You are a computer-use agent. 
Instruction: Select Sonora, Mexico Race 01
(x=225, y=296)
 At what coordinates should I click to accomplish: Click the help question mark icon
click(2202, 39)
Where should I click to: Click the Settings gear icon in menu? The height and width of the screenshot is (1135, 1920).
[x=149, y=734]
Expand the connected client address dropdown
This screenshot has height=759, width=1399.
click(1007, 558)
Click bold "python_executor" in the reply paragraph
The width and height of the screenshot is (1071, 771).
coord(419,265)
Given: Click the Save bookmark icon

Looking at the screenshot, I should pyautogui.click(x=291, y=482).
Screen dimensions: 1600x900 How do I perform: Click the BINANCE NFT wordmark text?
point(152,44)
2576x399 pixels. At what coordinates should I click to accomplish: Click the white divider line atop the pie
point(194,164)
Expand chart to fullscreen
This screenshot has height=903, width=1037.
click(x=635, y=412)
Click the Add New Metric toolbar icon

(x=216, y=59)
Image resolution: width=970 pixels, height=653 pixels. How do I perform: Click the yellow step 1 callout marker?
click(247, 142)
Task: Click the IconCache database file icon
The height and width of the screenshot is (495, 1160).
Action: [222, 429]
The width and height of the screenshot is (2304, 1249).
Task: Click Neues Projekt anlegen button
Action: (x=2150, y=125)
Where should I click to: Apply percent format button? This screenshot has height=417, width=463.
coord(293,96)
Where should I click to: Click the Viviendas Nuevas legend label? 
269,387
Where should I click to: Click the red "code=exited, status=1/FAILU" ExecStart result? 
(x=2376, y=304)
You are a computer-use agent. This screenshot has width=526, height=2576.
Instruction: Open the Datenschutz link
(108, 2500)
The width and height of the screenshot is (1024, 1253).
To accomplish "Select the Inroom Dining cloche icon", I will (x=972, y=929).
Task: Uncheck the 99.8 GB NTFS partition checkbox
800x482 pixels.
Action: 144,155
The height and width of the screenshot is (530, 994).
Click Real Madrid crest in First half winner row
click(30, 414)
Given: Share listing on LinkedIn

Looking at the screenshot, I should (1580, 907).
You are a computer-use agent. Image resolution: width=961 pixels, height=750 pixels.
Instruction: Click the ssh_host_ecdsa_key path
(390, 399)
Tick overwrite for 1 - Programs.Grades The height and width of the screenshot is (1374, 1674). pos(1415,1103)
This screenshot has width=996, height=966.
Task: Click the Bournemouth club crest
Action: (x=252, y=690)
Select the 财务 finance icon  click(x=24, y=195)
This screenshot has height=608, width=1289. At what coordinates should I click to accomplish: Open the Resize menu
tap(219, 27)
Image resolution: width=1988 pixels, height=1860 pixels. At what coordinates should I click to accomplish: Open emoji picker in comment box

[WHAT TO PRODUCE]: Render every line of the entries above as a two-column Markdown table headed Row and Line, numbering the rows in order and leaving out blank lines.

[TASK RESPONSE]:
| Row | Line |
|---|---|
| 1 | You are a computer-use agent.  |
| 2 | Instruction: Select Sonora, Mexico Race 01 |
| 3 | (x=225, y=296) |
| 4 |  At what coordinates should I click to accomplish: Click the help question mark icon |
| 5 | click(2202, 39) |
| 6 | Where should I click to: Click the Settings gear icon in menu? The height and width of the screenshot is (1135, 1920). |
| 7 | [x=149, y=734] |
| 8 | Expand the connected client address dropdown |
| 9 | This screenshot has height=759, width=1399. |
| 10 | click(1007, 558) |
| 11 | Click bold "python_executor" in the reply paragraph |
| 12 | The width and height of the screenshot is (1071, 771). |
| 13 | coord(419,265) |
| 14 | Given: Click the Save bookmark icon |
| 15 | Looking at the screenshot, I should pyautogui.click(x=291, y=482). |
| 16 | Screen dimensions: 1600x900 How do I perform: Click the BINANCE NFT wordmark text? |
| 17 | point(152,44) |
| 18 | 2576x399 pixels. At what coordinates should I click to accomplish: Click the white divider line atop the pie |
| 19 | point(194,164) |
| 20 | Expand chart to fullscreen |
| 21 | This screenshot has height=903, width=1037. |
| 22 | click(x=635, y=412) |
| 23 | Click the Add New Metric toolbar icon |
| 24 | (x=216, y=59) |
| 25 | Image resolution: width=970 pixels, height=653 pixels. How do I perform: Click the yellow step 1 callout marker? |
| 26 | click(247, 142) |
| 27 | Task: Click the IconCache database file icon |
| 28 | The height and width of the screenshot is (495, 1160). |
| 29 | Action: [222, 429] |
| 30 | The width and height of the screenshot is (2304, 1249). |
| 31 | Task: Click Neues Projekt anlegen button |
| 32 | Action: (x=2150, y=125) |
| 33 | Where should I click to: Apply percent format button? This screenshot has height=417, width=463. |
| 34 | coord(293,96) |
| 35 | Where should I click to: Click the Viviendas Nuevas legend label?  |
| 36 | 269,387 |
| 37 | Where should I click to: Click the red "code=exited, status=1/FAILU" ExecStart result?  |
| 38 | (x=2376, y=304) |
| 39 | You are a computer-use agent. This screenshot has width=526, height=2576. |
| 40 | Instruction: Open the Datenschutz link |
| 41 | (108, 2500) |
| 42 | The width and height of the screenshot is (1024, 1253). |
| 43 | To accomplish "Select the Inroom Dining cloche icon", I will (x=972, y=929). |
| 44 | Task: Uncheck the 99.8 GB NTFS partition checkbox |
| 45 | 800x482 pixels. |
| 46 | Action: 144,155 |
| 47 | The height and width of the screenshot is (530, 994). |
| 48 | Click Real Madrid crest in First half winner row |
| 49 | click(30, 414) |
| 50 | Given: Share listing on LinkedIn |
| 51 | Looking at the screenshot, I should (1580, 907). |
| 52 | You are a computer-use agent. Image resolution: width=961 pixels, height=750 pixels. |
| 53 | Instruction: Click the ssh_host_ecdsa_key path |
| 54 | (390, 399) |
| 55 | Tick overwrite for 1 - Programs.Grades The height and width of the screenshot is (1374, 1674). pos(1415,1103) |
| 56 | This screenshot has width=996, height=966. |
| 57 | Task: Click the Bournemouth club crest |
| 58 | Action: (x=252, y=690) |
| 59 | Select the 财务 finance icon  click(x=24, y=195) |
| 60 | This screenshot has height=608, width=1289. At what coordinates should I click to accomplish: Open the Resize menu |
| 61 | tap(219, 27) |
| 62 | Image resolution: width=1988 pixels, height=1860 pixels. At what coordinates should I click to accomplish: Open emoji picker in comment box |